Biden officials absurdly insisted the ransom payment would be harmless because Iran can only use the money for food and medicine. Iran will, of course, find other things to do with the $6.2 billion it suddenly does not have to spend from its own treasury on food or medicine.

Iran has engaged in increasingly provocative behavior during the Biden years, from piracy in the Persian Gulf to horrific human rights violations. Exasperated by Biden’s refusal to take action against Iranian proxies after drone and missile attacks on civilian targets, some of America’s Gulf allies began looking elsewhere for partners, as with Saudi Arabia and China.

Africa

Supporters of Ibrahim Traore stage a demonstration on October 2, 2022, in Ouagadougou, Burkina Faso. Late on Friday, a group of military officers headed by Army Capt. Ibrahim Traore deposed Damiba, dissolved the transitional government and suspended the constitution. (Stringer/Anadolu Agency via Getty Images)

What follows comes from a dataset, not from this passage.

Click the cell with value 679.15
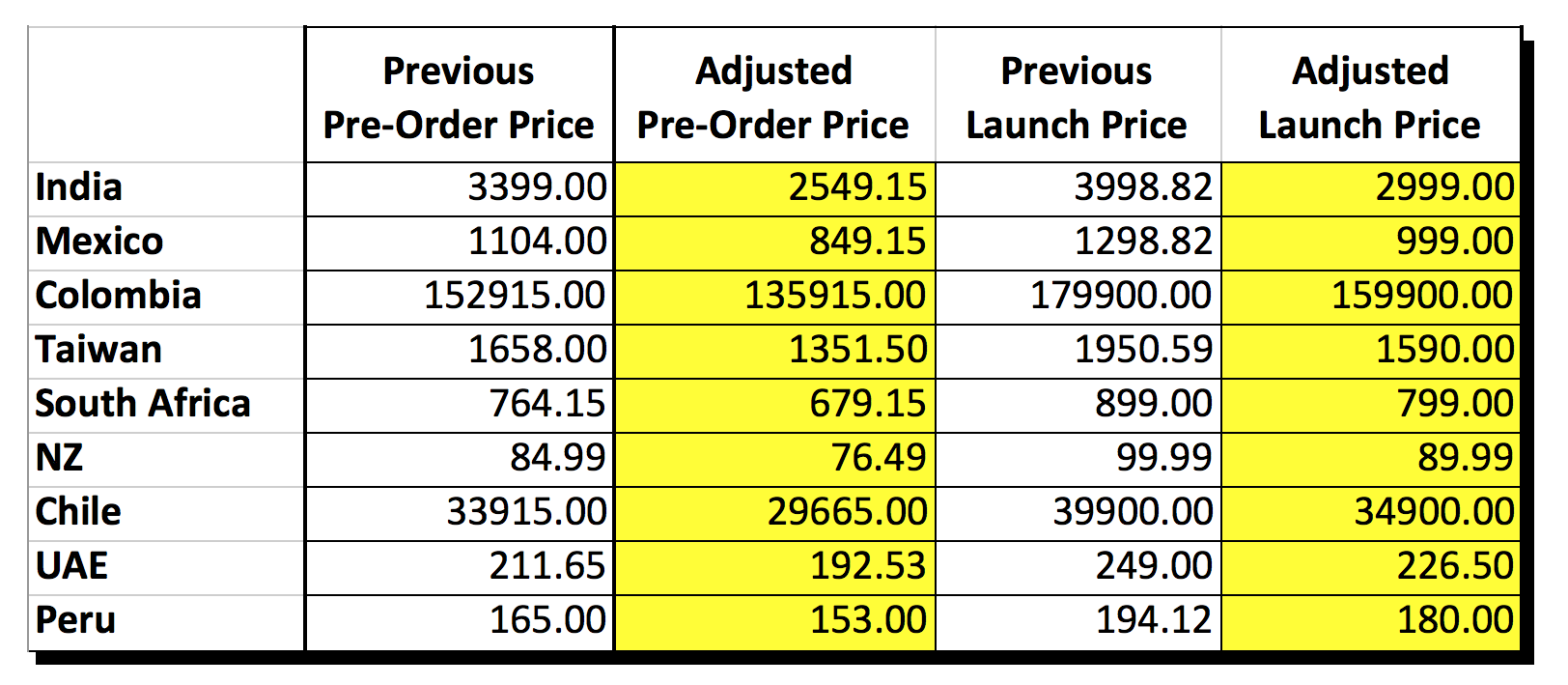The width and height of the screenshot is (1568, 685). (774, 405)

Instability has rippled across the African continent during Biden’s term, with crises such as the brutal power struggle in Sudan, appalling violence in Ethiopia, and the recent coup in Niger. 

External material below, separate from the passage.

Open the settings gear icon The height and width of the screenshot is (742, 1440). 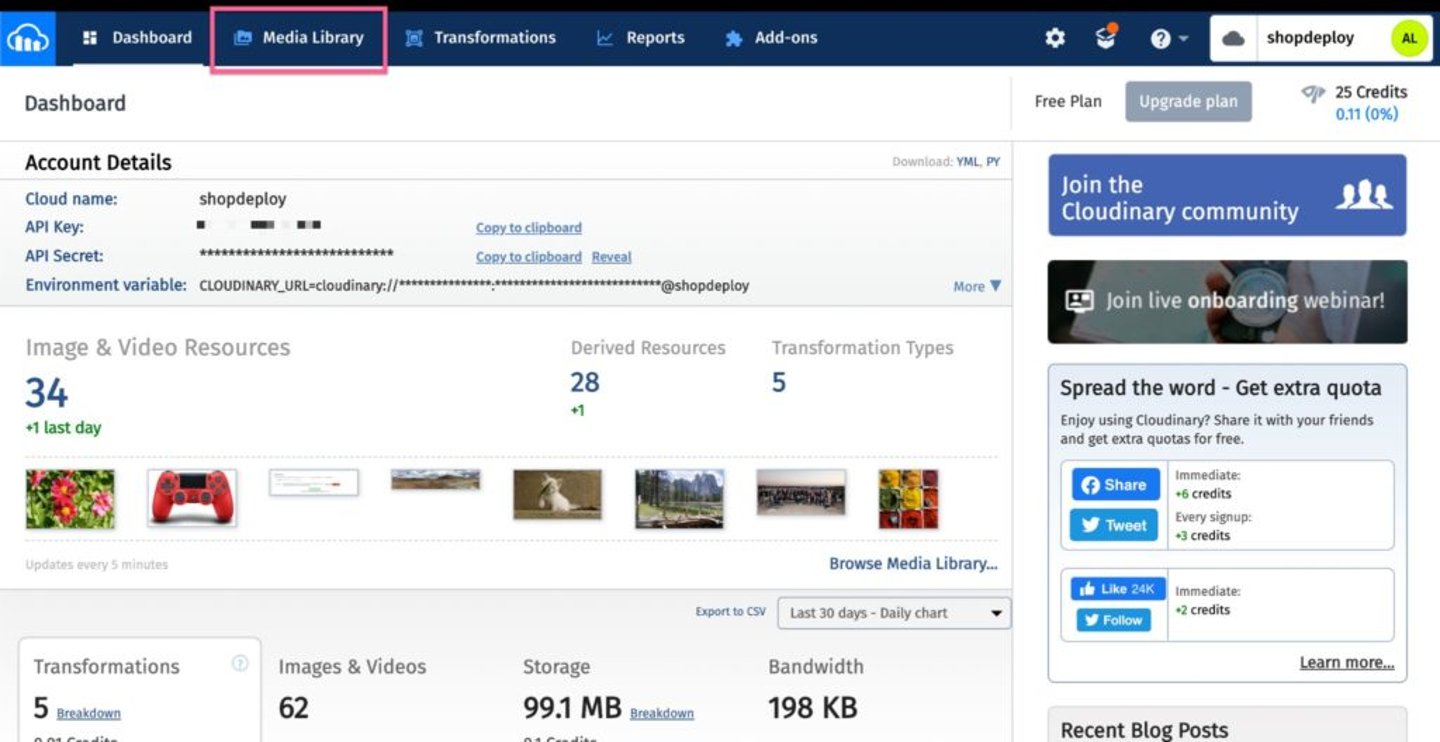(1054, 37)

A common theme in all of these African disasters is the ebbing of American influence across the continent, while China and Russia have become rising powers. The Biden team was caught flat-footed by the Niger coup and seems equally stunned by its inability to make diplomatic headway with the junta.

One reason for this shift is that China and Russia offer military and economic benefits without pressuring African governments on political reform or human rights, and especially not on gay rights. This is especially evident in Uganda, whose Marxist government passed a harsh anti-LGBT law in May and has defiantly resisted Biden’s threats to punish it.

In December 2022, President Biden gathered African leaders in Washington, handed out billions in U.S. taxpayer funding and private investment, and pledged that his administration was “all-in on Africa’s future.” A few months later, foreign policy analysts were writing about the administration’s desperate attempts to stay in the game while China and Russia run the diplomatic table across the African continent.

North Korea

Kim Jong-un and Russian Defense Minister Sergei Shoigu tour a weapons exhibit in Pyongyang, North Korea, June 26, 2023. (Rodong Sinmun/North Korean Government)

Former President Donald Trump took a good deal of heat for first insulting North Korean dictator Kim Jong-un, then offering him an unprecedented diplomatic opening, which came to a disappointing end

However odd that strategy might have been, there is no question Pyongyang has grown more belligerent and threatening under Joe Biden. Alarming launches of increasingly advanced missiles have resumed. Kim is ordering increased military production and threatening harsh responses to U.S.-South Korean military exercises. The Yongbyon nuclear research reactor is back in business after Kim shut it down in 2018.

Biden seemed to believe North Korea was a problem he could leave on the back burner for a few years, but perhaps at the urging of anxious South Korean leaders, he is taking it seriously again and reminding Kim that nuking either Seoul or the United States would be unacceptable.

A fresh diplomatic crisis bubbled over last month with the strange disappearance of Army Private Travis King, who rushed across the border into North Korea after displaying some erratic behavior. The Biden administration declined to classify King as a prisoner of war last week, even though it has confidence he has been taken into custody by the North Koreans.